3.类文件到java虚拟机(类加载机制)

HelloWorld.class又是如何添加到JVM中呢,这就要说到我们的类加载机制了。

通过官网我们能看到:

3.1.装载(Loading)

查找和导入class文件

(1)通过一个类的全限定名获取定义此类的二进制字节流 。

(2)将这个字节流所代表的静态存储结构转化为方法区的运行时数据结构 (存入方法区)。

(3)在Java堆中生成一个代表这个类的java.lang.Class对象,作为对方法区中这些数据的访问入口(存入堆中)。

进行(1)时,我们需要借助类装载 器完成,顾名思义,就是用来装载Class文件的。所谓ClassLoader并不是只有一个,我们需要不同的CLassLoader去装载不同的目录下的类。如下图所示(_也就是我们面试会经常被问到的_):

检查某个类是否已经加载:顺序是自底向上,从Custom ClassLoader到BootStrap ClassLoader逐层检 查,只要某个Classloader已加载,就视为已加载此类,保证此类只所有ClassLoader加载一次。

加载的顺序:加载的顺序是自顶向下,也就是由上层来逐层尝试加载此类。

这里自然而然的引申出一个面试高频题:什么是双亲委派机制?

双亲委派机制

定义:如果一个类加载器在接到加载类的请求时,它首先不会自己尝试去加载这个类,而是把 这个请求任务委托给父类加载器去完成,依次递归,如果父类加载器可以完成类加载任务,就 成功返回;只有父类加载器无法完成此加载任务时,才自己去加载。
优势:Java类随着加载它的类加载器一起具备了一种带有优先级的层次关系。比如,Java中的Object类,它存放在rt.jar之中,无论哪一个类加载器要加载这个类,最终都是委派给处于模型 最顶端的启动类加载器进行加载,因此Object在各种类加载环境中都是同一个类。如果不采用 双亲委派模型,那么由各个类加载器自己取加载的话,那么系统中会存在多种不同的Object类。

通常在你说明了什么是双亲委派机制后,面试官还会在跟一个问题:如何破坏双亲委派机制?

首先我们先看loadClass源码:

protected Class<?> loadClass(String name, boolean resolve)
        throws ClassNotFoundException
    {
        synchronized (getClassLoadingLock(name)) {
            // First, check if the class has already been loaded
            Class<?> c = findLoadedClass(name);
            if (c == null) {
                long t0 = System.nanoTime();
                try {
                    if (parent != null) {
                        c = parent.loadClass(name, false);
                    } else {
                        c = findBootstrapClassOrNull(name);
                    }
                } catch (ClassNotFoundException e) {
                    // ClassNotFoundException thrown if class not found
                    // from the non-null parent class loader
                }

                if (c == null) {
                    // If still not found, then invoke findClass in order
                    // to find the class.
                    long t1 = System.nanoTime();
                    c = findClass(name);

                    // this is the defining class loader; record the stats
                    sun.misc.PerfCounter.getParentDelegationTime().addTime(t1 - t0);
                    sun.misc.PerfCounter.getFindClassTime().addElapsedTimeFrom(t1);
                    sun.misc.PerfCounter.getFindClasses().increment();
                }
            }
            if (resolve) {
                resolveClass(c);
            }
            return c;
        }
    }

通过源码我们会看到,代码中首先回去判断parent 是否加载到,只有parent 为null的时候才会继续往下加载。
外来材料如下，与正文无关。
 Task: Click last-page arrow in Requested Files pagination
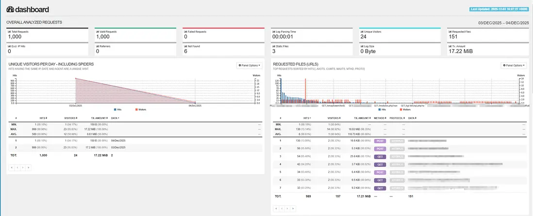[x=293, y=208]
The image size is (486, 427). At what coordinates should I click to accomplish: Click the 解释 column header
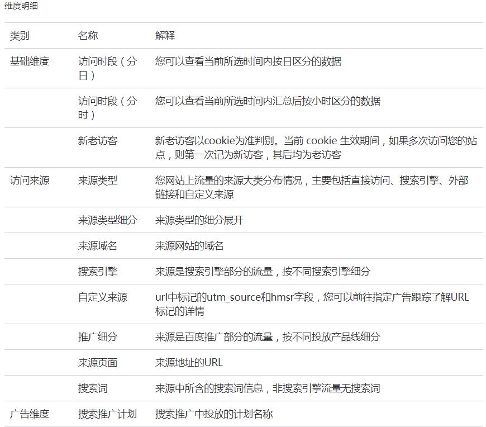pos(165,36)
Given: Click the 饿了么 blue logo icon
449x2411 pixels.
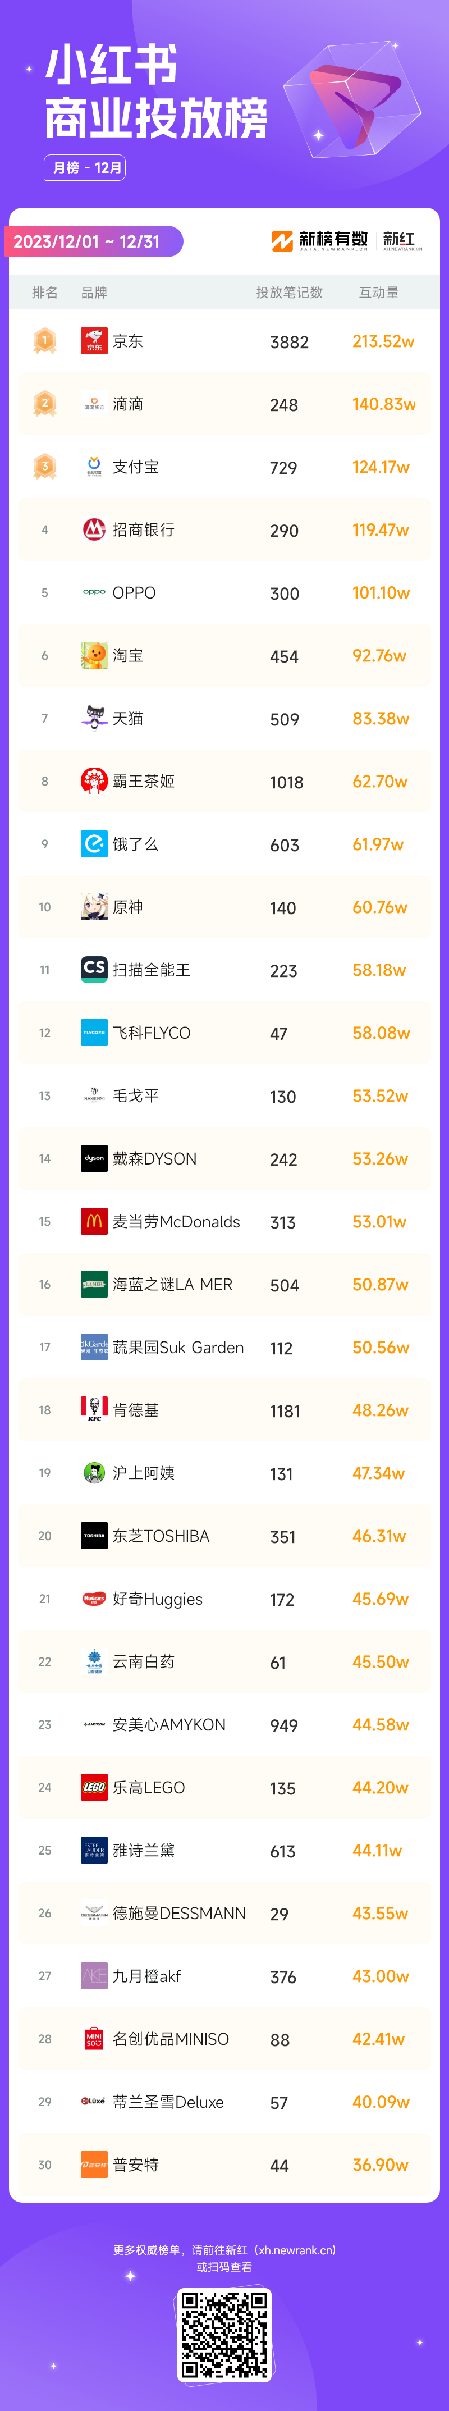Looking at the screenshot, I should (94, 844).
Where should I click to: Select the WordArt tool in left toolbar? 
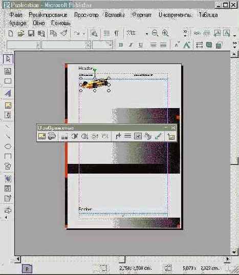click(x=8, y=93)
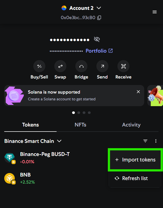Click the three-dot token options icon
The height and width of the screenshot is (208, 163).
156,141
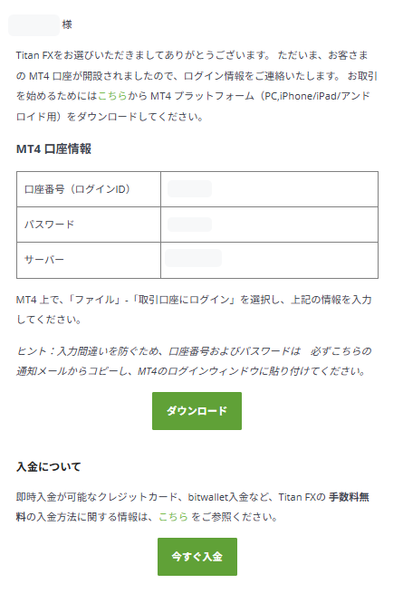Image resolution: width=403 pixels, height=593 pixels.
Task: Select the redacted password value
Action: [189, 225]
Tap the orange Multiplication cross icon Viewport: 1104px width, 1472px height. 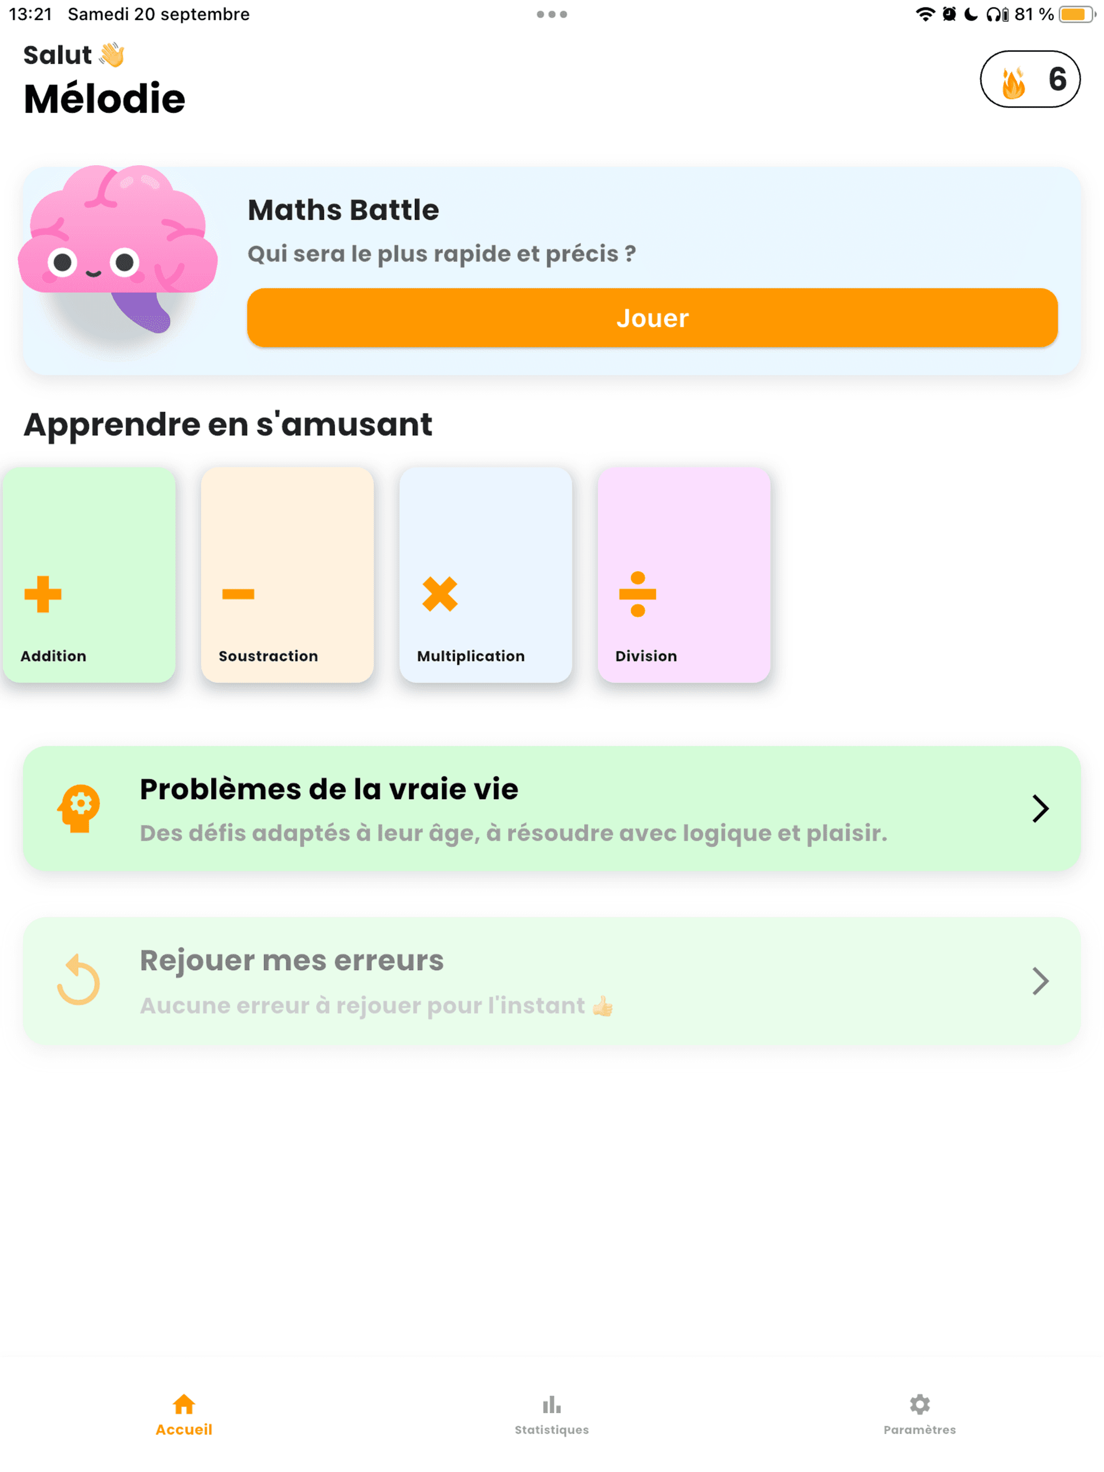click(440, 594)
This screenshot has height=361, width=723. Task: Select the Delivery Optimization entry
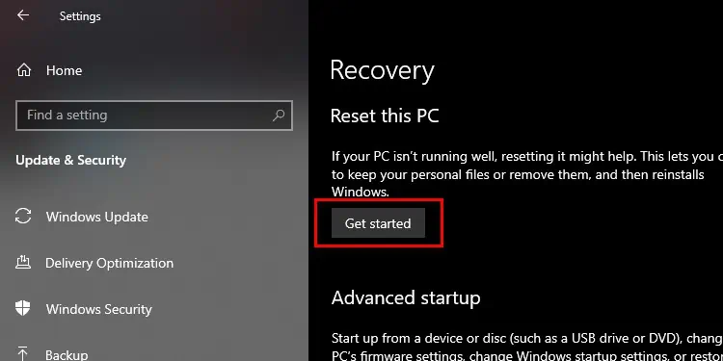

那么就很简单了,我们只需要自定义类加载器,然后复写classLoader,就可以破坏双亲委派机制。

这只是其中一种方法,更多破坏方法,大家可以自行研究。

3.2 链接(Link)

验证(Verify)

保证被加载类的正确性
  1. 文件格式验证
  2. 元数据验证
  3. 字节码验证
  4. 符号引用验证

准备(Prepare)

为类的静态变量分配内存,并将其初始化为默认值

解析(Resolve)

把类中的符号引用转换为直接引用

什么是符号引用? class文件中对应相关信息的符号(代称)。

什么是直接引用? String str 的直接地址。

初始化(Initialize)

对类的静态变量,静态代码块执行初始化操作

4.运行时数据区(初探)

在上述装载(2)(3)步时,让JVM装载class文件。

我们知道,最终我们的目的是让JVM执行.class文件,那么我们如何将.class文件放入JVM中,是将整个class文件放入JVM中吗,我觉得肯定不是,作为JVM设计者肯定不允许这么草率的操作。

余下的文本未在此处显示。